Hi @JonasBlanco thanks for the speedy response. Does this mean that anything older than a day has been through quality control? I'm asking because I can see errors in records from, say, 2022-05-17.
Hi @JonasBlanco thanks for the speedy response. Does this mean that anything older than a day has been through quality control? I'm asking because I can see errors in records from, say, 2022-05-17.
No, there are bound to be errors here and there. But we are making an effort to run as much QC as we possibly can on a daily basis.
I recently tweeted about this example https://twitter.com/rdmpage/status/1528776518700347393 For the paper "Quararibea alversonii (Malvaceae; Malvoideae), a new species from the Brazilian Atlantic Forest" https://doi.org/10.11646/phytotaxa.547.2.9 Plazi manages to extract four different occurrences from the same record. Based on Plazi's extract I think the original record is:
This record is for a holotype and two isotopes, but Plazi breaks this into four records, some with incomplete data, and all have either imaginary or composite collection codes, based on author initials, etc.
You can see a visualisation of this here 03CE87C36C78C034BDB4FDCD03B113CF (screenshot below).
To make things worse, the actual specimens already exist in GBIF:
So the end result of this is that GBIF now contains at least four bogus records for this species (I haven't checked the rest extracted from this paper), when many of these specimens already exist.

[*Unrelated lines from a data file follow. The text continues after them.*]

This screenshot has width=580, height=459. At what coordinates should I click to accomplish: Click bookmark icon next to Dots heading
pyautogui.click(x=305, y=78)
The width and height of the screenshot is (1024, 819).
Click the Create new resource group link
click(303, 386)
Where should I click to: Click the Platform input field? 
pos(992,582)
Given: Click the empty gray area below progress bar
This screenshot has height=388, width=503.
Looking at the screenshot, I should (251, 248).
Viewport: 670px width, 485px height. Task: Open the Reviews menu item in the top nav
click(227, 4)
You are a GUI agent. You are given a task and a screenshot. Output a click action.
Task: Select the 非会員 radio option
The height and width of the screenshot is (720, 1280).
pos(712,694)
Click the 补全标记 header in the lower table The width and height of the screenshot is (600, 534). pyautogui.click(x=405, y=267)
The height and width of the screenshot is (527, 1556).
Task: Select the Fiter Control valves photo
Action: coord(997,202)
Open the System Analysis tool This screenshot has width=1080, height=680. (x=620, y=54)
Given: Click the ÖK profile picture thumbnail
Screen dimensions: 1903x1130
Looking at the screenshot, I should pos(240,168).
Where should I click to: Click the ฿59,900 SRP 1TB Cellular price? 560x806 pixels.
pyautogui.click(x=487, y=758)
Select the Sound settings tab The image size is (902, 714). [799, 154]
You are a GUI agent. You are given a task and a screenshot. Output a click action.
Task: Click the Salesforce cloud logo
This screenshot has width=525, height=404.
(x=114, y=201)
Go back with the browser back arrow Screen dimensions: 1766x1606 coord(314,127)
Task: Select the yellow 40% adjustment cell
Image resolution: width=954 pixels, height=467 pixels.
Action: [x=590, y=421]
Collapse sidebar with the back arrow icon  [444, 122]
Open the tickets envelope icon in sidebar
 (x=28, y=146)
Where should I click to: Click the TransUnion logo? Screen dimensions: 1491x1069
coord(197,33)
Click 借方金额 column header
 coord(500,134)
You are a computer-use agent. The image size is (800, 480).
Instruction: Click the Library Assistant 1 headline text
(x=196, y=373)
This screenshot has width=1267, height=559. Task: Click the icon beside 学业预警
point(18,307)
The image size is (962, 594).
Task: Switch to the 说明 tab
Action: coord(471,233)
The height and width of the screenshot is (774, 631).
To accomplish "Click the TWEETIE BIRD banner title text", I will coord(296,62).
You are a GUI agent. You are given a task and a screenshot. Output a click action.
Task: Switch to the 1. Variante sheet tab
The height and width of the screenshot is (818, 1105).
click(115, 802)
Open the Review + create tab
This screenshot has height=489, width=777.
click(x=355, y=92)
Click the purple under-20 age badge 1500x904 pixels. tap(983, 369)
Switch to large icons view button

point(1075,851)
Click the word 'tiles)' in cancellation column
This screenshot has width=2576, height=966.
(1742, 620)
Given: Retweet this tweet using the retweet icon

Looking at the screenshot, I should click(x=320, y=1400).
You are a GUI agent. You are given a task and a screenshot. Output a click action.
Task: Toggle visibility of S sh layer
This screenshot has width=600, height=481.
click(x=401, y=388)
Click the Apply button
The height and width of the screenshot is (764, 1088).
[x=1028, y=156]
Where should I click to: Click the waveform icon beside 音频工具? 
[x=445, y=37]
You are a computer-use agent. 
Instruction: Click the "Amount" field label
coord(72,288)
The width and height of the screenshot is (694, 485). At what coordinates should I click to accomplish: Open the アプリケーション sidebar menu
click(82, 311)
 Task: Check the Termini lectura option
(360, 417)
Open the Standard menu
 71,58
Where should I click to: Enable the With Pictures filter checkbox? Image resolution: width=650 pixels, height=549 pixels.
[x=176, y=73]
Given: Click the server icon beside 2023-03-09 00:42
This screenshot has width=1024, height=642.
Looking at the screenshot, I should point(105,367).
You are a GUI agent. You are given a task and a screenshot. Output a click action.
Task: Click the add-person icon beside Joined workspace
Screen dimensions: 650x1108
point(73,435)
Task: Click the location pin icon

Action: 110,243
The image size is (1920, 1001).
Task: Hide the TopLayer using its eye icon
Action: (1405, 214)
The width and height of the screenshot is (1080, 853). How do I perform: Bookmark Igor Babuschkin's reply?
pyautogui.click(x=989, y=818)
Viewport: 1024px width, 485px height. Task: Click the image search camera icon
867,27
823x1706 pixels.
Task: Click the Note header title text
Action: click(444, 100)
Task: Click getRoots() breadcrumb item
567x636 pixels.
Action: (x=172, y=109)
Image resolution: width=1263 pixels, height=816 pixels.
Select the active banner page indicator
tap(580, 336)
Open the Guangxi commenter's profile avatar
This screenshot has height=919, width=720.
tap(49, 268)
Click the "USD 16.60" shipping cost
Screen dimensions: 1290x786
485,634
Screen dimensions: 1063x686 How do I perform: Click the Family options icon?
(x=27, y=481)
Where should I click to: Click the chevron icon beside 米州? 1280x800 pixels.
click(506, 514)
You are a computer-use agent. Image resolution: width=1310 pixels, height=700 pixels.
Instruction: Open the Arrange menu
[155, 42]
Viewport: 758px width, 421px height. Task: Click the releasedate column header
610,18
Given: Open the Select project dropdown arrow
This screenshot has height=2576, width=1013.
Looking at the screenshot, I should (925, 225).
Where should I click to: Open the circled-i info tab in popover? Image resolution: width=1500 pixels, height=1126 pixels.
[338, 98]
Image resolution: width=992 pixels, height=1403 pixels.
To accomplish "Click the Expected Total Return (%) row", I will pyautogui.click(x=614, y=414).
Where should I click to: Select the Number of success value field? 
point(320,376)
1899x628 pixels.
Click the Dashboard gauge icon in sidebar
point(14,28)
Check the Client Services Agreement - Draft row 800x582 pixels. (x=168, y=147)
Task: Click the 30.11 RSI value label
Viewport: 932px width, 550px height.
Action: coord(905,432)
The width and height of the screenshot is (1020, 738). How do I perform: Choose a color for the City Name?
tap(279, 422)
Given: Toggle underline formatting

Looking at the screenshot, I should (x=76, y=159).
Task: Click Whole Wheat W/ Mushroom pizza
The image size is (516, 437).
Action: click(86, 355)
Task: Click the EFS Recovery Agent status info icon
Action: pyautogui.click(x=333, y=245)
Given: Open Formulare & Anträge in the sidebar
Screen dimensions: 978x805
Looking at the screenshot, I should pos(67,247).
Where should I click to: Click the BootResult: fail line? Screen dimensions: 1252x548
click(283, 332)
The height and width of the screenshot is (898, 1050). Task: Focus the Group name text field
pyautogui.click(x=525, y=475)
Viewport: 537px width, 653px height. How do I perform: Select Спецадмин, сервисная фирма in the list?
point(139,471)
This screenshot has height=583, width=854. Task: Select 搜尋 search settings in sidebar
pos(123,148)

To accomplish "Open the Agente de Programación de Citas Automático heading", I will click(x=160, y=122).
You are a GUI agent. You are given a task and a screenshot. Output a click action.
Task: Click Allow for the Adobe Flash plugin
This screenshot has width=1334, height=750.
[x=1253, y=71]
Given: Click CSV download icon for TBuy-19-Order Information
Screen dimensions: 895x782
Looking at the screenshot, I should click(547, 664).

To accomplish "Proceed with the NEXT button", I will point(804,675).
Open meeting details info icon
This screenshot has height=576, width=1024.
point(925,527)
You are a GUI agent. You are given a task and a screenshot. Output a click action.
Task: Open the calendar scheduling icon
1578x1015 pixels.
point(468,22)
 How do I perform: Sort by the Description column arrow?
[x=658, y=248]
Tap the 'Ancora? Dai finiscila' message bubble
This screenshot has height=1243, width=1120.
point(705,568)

I feel like a bit of a broken record (e.g. https://github.com/plazi/community/issues/94 ) but Plazi's parsing of specimens, especially plant specimens, is often horribly inaccurate. This example is not a one-off, it happens regularly, to the point where I routinely ignore Plazi-derived data in GBIF searches because it is likely to be error-strewn. There is so much potential here if the specimen parsing was improved to avoid generating bogus data.